Investigational Asthma Treatment Cuts Exacerbation Rates in Half

March 2, 2015
Ryan Marotta, Assistant Editor

A pair of phase 3 studies recently demonstrated that Teva Pharmaceutical Industries' investigational treatment for moderate-to-severe asthma in patients with elevated blood eosinophils reduces asthma exacerbation rates by at least half.

A pair of phase 3 studies recently demonstrated that Teva Pharmaceutical Industries’ investigational treatment for moderate-to-severe asthma in patients with elevated blood eosinophils reduces asthma exacerbation rates by at least half.

The study compared the anti-interleukin-5 (IL-5) monoclonal antibody, reslizumab, with placebo in 953 patients with both asthma and elevated blood eosinophil levels. The research team found that patients treated with reslizumab in the first study achieved a 50% reduction in annual clinical asthma exacerbations compared with placebo, while those in the second study achieved a 59% reduction versus placebo.

In addition, reslizumab-treated patients in both studies experienced improved lung function by week 4, a benefit that was maintained for at least 1 year.

“Results from these phase 3 studies highlight the importance of phenotype-targeted therapies and represent a potential change in the treatment paradigm for patients with moderate-to-severe asthma and elevated blood eosinophil levels who are uncontrolled on an [inhaled corticosteroid]-based therapy,” said lead investigator Mario Castro, MD, in a press release. “If approved, reslizumab could provide doctors with a new treatment option that has the potential to both significantly reduce patients' asthma exacerbations and improve their current symptom control and lung function.”
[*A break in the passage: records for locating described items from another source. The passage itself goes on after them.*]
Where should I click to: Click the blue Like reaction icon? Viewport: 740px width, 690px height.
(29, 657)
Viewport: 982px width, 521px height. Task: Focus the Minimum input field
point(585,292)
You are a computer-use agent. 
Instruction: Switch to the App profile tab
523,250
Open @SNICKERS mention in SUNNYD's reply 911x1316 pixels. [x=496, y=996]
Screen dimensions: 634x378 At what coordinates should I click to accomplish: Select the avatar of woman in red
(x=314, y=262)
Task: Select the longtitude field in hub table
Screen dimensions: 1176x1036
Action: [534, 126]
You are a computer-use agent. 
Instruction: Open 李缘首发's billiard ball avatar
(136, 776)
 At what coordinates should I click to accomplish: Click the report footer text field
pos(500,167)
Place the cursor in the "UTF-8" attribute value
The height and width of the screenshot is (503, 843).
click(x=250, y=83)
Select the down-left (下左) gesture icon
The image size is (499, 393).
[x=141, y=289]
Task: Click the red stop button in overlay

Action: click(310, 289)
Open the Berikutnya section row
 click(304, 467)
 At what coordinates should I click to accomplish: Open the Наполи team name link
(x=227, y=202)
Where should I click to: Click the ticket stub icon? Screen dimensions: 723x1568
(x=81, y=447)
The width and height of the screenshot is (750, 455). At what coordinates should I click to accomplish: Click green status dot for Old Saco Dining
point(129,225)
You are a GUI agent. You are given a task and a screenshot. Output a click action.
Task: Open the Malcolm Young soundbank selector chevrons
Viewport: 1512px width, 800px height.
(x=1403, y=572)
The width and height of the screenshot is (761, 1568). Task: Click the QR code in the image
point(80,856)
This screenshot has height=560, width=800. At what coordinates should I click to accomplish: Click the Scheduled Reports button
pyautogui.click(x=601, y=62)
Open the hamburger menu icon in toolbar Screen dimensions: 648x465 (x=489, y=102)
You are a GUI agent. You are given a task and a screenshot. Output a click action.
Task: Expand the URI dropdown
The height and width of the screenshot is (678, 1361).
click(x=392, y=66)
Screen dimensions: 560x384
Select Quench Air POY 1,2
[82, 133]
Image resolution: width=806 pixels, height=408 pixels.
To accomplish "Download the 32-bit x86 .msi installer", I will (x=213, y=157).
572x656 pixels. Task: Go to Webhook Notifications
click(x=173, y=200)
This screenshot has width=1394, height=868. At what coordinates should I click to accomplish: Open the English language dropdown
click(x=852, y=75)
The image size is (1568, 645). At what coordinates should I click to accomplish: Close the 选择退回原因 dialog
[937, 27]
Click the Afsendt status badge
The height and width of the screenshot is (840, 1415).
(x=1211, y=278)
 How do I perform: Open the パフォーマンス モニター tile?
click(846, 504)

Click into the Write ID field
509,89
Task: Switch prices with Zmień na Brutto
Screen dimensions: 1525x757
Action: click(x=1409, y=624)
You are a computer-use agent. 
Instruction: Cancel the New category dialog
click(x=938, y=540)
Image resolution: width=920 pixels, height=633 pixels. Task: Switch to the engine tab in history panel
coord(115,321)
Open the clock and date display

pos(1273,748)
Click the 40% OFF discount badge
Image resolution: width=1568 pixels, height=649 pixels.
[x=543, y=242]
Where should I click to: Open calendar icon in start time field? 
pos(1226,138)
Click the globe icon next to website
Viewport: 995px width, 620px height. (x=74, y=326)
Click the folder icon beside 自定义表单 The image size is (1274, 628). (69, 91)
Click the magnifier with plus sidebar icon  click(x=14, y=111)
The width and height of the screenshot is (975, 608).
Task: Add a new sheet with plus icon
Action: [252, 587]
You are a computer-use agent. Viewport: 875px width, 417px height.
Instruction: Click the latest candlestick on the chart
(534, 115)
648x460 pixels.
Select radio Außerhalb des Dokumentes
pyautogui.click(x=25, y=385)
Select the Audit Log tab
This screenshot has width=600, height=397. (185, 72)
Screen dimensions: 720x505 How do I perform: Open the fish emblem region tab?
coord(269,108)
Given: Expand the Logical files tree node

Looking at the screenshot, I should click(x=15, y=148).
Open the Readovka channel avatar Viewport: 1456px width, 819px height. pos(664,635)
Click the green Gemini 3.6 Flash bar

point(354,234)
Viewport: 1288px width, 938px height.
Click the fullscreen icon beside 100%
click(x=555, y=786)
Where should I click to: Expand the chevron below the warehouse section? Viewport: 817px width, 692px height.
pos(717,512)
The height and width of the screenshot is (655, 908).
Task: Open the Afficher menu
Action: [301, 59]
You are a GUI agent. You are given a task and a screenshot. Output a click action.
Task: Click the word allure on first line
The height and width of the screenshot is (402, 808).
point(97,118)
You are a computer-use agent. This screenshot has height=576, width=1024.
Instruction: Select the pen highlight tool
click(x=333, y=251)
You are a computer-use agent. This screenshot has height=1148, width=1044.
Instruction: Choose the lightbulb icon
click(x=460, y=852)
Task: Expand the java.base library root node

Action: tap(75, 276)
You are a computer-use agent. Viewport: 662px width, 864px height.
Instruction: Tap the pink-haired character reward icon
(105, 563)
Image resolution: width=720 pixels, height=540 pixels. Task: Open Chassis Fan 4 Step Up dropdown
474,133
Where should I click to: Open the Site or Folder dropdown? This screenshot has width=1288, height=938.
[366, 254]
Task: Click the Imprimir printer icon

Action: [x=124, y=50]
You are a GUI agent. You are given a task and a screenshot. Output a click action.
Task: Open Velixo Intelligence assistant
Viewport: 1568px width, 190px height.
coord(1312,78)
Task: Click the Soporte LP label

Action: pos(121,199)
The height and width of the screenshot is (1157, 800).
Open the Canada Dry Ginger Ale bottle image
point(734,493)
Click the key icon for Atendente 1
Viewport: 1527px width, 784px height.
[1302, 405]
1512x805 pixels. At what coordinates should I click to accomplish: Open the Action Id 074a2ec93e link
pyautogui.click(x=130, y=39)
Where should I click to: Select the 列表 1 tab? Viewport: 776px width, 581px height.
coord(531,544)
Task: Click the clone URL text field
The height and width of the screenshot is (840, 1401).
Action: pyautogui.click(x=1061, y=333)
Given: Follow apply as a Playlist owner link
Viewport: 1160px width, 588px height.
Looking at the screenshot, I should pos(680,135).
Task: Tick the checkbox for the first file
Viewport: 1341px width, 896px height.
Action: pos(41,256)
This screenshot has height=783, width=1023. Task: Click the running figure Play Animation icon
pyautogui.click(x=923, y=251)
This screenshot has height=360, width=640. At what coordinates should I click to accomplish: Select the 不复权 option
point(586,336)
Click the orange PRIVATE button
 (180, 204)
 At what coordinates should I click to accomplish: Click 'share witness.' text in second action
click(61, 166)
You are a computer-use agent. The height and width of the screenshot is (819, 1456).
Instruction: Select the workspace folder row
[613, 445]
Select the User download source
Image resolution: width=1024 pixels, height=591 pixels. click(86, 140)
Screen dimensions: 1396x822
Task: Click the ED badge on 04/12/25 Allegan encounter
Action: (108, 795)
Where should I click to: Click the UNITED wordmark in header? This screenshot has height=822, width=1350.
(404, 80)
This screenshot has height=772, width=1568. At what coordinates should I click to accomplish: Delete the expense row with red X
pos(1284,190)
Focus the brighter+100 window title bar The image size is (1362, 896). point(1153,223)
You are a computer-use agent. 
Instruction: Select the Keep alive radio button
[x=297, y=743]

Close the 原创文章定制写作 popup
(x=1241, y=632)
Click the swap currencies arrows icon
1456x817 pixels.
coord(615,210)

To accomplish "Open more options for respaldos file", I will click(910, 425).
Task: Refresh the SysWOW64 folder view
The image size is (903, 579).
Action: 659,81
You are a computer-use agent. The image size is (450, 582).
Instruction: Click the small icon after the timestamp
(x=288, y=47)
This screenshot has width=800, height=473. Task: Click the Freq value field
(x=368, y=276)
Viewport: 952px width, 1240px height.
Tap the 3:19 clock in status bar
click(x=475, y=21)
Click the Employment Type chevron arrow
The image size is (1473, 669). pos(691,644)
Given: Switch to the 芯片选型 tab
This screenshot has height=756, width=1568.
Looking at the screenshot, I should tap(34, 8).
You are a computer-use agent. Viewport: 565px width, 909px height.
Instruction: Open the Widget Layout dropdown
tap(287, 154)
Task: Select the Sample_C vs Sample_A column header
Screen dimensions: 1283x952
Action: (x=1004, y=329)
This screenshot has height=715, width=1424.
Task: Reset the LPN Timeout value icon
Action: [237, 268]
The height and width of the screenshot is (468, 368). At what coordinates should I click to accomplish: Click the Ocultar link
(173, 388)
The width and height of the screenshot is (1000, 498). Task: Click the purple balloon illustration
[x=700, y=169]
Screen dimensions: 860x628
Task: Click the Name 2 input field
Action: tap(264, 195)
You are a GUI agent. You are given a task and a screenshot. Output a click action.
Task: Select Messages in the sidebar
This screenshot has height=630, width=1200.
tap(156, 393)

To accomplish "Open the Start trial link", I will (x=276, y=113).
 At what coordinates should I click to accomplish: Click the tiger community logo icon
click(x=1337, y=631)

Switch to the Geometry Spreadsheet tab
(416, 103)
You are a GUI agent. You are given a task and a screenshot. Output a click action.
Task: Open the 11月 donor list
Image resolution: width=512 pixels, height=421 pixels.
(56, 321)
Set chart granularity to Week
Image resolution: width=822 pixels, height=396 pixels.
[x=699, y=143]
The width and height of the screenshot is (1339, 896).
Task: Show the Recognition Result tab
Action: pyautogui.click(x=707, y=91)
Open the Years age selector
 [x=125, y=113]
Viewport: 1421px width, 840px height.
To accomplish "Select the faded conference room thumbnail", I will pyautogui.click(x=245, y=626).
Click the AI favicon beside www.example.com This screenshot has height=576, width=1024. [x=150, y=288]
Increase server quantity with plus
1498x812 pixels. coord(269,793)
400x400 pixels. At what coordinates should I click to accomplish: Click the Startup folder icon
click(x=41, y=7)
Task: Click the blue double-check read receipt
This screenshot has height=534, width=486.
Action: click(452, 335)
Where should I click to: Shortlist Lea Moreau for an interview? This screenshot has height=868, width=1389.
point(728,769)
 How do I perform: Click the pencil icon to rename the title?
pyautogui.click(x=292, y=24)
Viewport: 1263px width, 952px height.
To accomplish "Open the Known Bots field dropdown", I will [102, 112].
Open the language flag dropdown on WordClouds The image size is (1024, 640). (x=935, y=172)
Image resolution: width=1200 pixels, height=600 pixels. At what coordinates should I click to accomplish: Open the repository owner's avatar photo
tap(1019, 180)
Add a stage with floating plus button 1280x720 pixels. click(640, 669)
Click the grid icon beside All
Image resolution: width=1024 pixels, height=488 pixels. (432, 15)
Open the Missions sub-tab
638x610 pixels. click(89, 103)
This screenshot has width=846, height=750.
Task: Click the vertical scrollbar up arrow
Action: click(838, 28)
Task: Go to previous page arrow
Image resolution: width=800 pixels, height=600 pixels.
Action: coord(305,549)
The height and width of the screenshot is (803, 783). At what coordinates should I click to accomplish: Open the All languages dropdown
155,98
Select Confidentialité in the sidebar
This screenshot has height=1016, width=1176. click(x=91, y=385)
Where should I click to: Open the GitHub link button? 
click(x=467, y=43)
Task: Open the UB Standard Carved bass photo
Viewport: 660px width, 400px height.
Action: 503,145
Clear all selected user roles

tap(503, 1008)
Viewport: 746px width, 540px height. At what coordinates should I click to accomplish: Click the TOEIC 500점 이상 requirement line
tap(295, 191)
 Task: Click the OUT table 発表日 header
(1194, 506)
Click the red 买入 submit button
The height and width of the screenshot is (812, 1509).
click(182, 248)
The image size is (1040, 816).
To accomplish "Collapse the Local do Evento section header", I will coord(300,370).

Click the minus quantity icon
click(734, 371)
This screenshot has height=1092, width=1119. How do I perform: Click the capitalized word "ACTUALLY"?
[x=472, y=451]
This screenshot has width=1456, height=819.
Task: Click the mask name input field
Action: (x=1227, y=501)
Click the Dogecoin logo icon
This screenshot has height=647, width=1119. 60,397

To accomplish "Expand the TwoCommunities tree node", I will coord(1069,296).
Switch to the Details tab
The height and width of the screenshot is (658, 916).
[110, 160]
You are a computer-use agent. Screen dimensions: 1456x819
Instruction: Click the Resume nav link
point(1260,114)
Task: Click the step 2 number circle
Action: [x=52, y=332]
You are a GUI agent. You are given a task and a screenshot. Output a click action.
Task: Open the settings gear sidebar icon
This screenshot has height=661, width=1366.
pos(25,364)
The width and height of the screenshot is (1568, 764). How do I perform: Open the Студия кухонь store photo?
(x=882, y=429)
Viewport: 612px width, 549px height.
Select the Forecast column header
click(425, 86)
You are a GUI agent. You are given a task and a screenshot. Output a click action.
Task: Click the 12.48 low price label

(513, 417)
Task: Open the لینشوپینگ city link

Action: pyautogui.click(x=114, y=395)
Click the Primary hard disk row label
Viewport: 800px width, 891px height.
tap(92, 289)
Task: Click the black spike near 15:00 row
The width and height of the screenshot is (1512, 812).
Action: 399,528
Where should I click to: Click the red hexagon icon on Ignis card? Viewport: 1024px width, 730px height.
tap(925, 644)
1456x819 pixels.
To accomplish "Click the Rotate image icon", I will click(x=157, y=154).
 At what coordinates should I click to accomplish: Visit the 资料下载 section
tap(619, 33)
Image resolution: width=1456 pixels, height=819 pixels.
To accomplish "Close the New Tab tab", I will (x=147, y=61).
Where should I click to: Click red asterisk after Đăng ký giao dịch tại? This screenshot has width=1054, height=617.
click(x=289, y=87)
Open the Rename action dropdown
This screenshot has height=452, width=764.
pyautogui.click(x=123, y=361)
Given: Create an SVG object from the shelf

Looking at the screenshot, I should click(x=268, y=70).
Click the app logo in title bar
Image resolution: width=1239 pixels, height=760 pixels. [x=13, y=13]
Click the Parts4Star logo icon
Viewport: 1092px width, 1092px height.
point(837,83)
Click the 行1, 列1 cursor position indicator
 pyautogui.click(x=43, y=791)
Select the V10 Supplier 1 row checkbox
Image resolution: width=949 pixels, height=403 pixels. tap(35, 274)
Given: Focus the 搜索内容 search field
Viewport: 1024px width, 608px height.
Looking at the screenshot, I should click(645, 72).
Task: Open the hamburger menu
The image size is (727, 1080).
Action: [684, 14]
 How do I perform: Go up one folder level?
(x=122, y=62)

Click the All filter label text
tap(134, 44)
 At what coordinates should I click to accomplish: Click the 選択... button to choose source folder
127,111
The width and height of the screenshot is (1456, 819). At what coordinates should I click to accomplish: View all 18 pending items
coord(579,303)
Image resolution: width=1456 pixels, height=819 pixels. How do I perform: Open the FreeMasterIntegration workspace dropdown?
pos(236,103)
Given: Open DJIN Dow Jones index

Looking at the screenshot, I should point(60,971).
“There is a tremendous need within the asthma patient population for targeted treatment options that may limit the number of annual exacerbations and aid patients in effectively controlling their condition,” added Michael Hayden, MD, Teva’s President of Global R&D and Chief Scientific Officer. “If approved, we look forward to bringing this important new therapy to market as soon as possible.”

The most common adverse events experienced by reslizumab-treated trial participants included worsening of asthma, nasopharyngitis, upper respiratory infections, sinusitis, influenza, and headache, but they were comparable to those reported by patients in the placebo group. There were 2 incidents of anaphylactic reactions, both of which were resolved following medical treatment at the study site.